The largest study to have ever been undertaken into the genetic component of multiple sclerosis has identified 29 new genetic variants connected with this debilitating neurological disease.
Multiple sclerosis is one of the most common neurological conditions among young adults, affecting around 2.5 million individuals worldwide. The disease results from damage to nerve fibres and their protective insulation, the myelin sheath, in the brain and spinal cord. The affected pathways - responsible in health for everyday activities such as seeing, walking, feeling, thinking and controlling the bowel and bladder – are prevented from 'firing' properly and eventually are destroyed. The findings announced today focus attention on the pivotal role of the immune system in causing the damage and help to explain the nature of the immune attack on the brain and spinal cord.

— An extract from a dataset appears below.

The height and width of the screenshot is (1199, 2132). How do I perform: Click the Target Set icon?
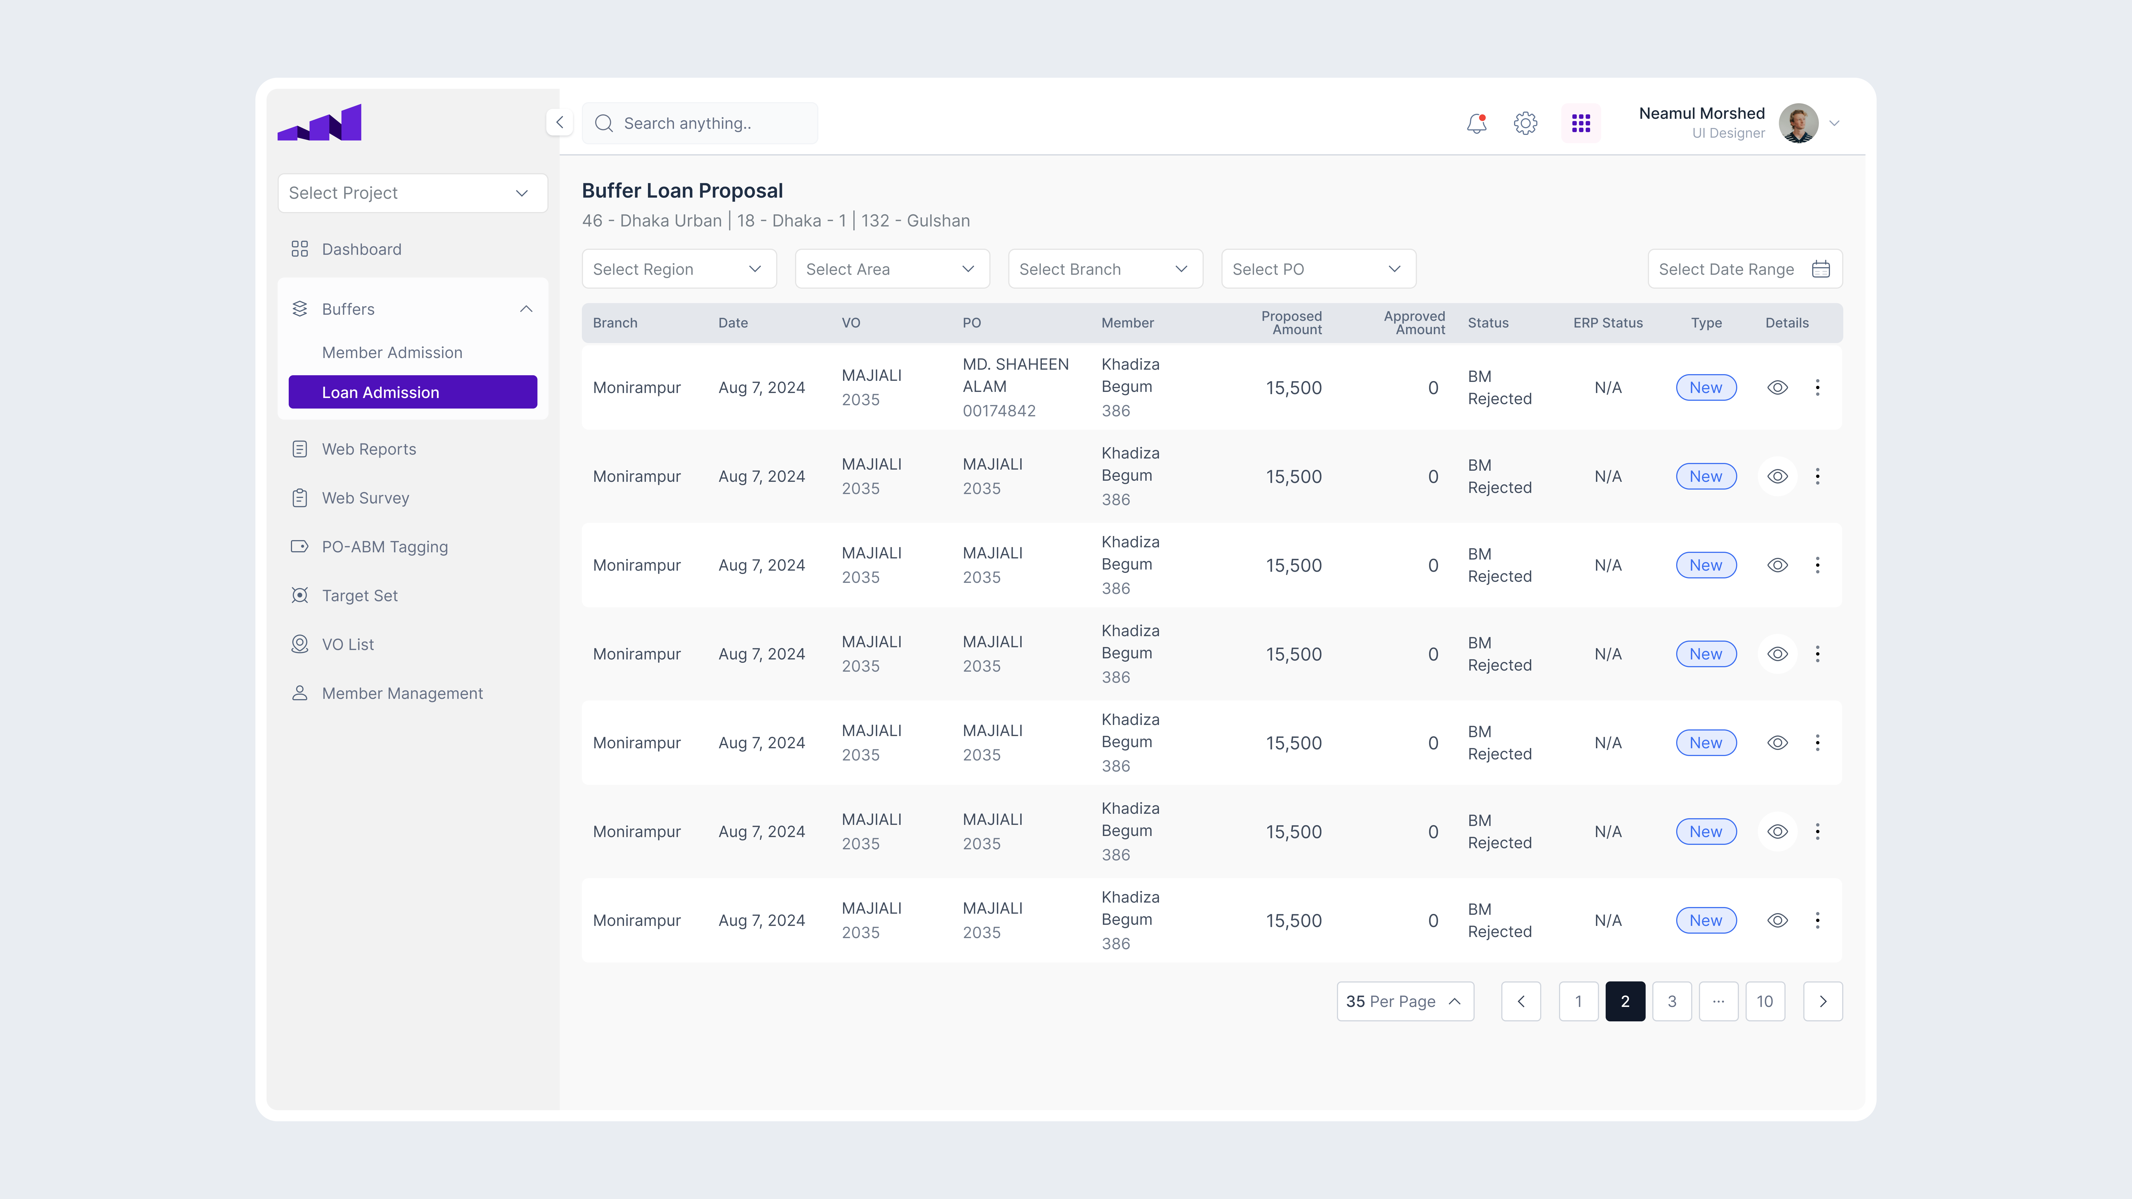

An international team of more than 250 researchers jointly led by Oxford and Cambridge Universities and funded by The Wellcome Trust has analysed more than 15 billion pieces of genetic information from over 30,000 people from 15 different countries. 57 genetic associations have now been made to the disease. Prof Peter Donnelly, Director of WTCHG and co-leader of the study, said “Our findings highlight the value of large genetic studies in uncovering key biological mechanisms underlying common human diseases. This would simply not have been possible without a large international network of collaborators, and the participation of many thousands of patients suffering from this debilitating disease.” Prof. Alastair Compston, from Cambridge University, who co-led the study with Peter Donnelly, endorsed the importance of the findings, “It is now clear that multiple sclerosis is primarily an immunological disease. This has important implications for future treatment strategies.”
Another very interesting feature of the findings was the substantial overlap between some of the genetic variants associated with MS and variants associated with other autoimmune diseases such as Type 1 Diabetes and Inflammatory Bowel Disease.